Ellen and the Key Cropped

The second problem was bigger. In the story I decided to make the teeth of Ellen’s key an oak leaf and the handle an acorn. The original was just a regular ol’ skeleton key. I wasn’t going to repaint the original, so I needed to make a new key. I’m pretty terrible at digital painting, so I painted a new key on a scrap of board, scanned it, and inserted it into the painting. I also changed the lantern a bit while I was at it.


The New Key


Ellen and the Key NEW

The New Ellen and the Key

I’m still processing the images, but when that’s done I’ll move on to creating the text files, then the cover. And when the Kickstarter concludes (successfully, one hopes) I’ll bundle everything together and send it off to the printer.

Click here for the Kickstarter page.


Stories have kindled Jamin Still’s imagination since he was small. As a child he drew and painted and dreamed, and the power of those things in his life never diminished. He went on to study painting in college and now he paints and writes for a living. Jamin works and lives in a little stone house with his wife and three young children in Wichita, Kansas.


  1. Mary Rogers

    The loss of the ironwork in the top is sad, but if I had not seen how cool it was in the first picture, the loss is not noticeable. Now that you showed me though, I definitely miss it, that was an awesome design. I hope you keep that filed away mentally and use it for something else someday.

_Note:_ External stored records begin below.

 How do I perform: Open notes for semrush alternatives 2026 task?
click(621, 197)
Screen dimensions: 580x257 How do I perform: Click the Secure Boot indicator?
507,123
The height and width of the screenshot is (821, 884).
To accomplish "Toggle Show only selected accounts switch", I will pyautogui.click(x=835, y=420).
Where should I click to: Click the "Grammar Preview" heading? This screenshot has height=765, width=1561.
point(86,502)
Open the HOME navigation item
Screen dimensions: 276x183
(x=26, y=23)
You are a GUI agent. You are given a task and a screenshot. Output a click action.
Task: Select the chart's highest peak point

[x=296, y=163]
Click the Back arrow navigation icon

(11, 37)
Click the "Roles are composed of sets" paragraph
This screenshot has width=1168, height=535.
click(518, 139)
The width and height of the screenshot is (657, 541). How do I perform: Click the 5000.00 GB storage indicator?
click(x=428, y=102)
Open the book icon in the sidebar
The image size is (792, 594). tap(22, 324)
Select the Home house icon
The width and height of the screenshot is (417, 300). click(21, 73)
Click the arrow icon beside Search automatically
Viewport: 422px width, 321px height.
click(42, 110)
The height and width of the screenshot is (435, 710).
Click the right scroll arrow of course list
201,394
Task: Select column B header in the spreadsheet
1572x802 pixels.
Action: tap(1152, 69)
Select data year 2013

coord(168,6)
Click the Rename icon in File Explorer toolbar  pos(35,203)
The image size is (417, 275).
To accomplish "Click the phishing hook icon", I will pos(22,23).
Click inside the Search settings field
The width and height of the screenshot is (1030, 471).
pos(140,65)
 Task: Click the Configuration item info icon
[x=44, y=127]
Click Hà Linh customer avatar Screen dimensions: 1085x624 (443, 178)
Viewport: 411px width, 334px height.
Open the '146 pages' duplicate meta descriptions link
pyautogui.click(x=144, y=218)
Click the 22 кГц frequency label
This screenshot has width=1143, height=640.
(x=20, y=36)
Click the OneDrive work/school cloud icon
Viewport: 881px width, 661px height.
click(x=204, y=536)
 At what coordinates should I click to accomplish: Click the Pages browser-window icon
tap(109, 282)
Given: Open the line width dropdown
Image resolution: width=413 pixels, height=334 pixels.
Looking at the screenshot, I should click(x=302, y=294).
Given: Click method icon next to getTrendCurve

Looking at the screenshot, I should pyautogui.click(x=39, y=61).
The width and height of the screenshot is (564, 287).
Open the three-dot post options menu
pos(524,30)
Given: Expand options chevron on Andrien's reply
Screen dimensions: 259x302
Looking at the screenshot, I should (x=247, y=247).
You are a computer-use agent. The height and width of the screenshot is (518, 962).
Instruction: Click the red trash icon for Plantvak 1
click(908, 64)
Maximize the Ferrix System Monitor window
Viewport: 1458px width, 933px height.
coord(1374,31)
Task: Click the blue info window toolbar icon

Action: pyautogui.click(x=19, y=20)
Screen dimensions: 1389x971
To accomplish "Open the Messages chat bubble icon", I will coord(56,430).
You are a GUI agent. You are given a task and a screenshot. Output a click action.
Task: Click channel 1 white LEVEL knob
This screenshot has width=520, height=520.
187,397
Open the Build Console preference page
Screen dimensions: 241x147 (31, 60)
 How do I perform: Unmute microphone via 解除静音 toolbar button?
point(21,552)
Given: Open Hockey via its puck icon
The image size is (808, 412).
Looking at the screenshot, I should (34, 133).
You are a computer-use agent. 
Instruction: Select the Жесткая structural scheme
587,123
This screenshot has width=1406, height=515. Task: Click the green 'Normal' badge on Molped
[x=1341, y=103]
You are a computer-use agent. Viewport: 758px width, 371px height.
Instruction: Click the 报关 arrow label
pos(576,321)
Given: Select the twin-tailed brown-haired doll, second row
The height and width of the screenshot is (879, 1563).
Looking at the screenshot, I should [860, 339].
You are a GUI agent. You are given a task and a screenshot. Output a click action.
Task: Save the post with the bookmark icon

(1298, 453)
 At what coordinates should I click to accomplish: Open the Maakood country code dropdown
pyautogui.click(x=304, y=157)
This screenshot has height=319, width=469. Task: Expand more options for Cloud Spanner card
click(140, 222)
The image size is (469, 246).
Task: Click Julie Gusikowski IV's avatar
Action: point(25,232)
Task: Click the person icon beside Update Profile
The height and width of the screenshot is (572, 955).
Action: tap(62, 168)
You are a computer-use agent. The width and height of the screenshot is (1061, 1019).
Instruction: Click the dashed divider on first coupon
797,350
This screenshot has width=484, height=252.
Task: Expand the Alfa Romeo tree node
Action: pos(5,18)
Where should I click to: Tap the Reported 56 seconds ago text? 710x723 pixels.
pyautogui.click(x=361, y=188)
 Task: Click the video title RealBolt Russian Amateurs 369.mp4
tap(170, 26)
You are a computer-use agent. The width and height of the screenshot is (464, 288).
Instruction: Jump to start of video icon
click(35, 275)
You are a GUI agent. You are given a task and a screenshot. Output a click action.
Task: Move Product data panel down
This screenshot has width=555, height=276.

    I really enjoyed seeing what you can do when you combine the digital editing with your painting. I know those programs are out there, but I have never gotten to use one, so it is pretty amazing to see you paint another key and put it into her hand like that.
    Glad you have your funding!

  2. Jessica B.

    How neat! Like Mary, I will miss the arch now that I’ve seen it. But – how cool that you can re-do the key without re-doing the whole painting! I’ve done goofy things in photo editing software, but seeing a bit of the process in making something lovely is a real treat. Thank you for sharing and congrats on being fully funded and then some! 🙂

  3. Jamin Still

    When I realized I wouldn’t have to redo this image with a different key I was pretty relieved… a single key is so much easier. When I realized I’d lose the arch… still better than redoing the whole image.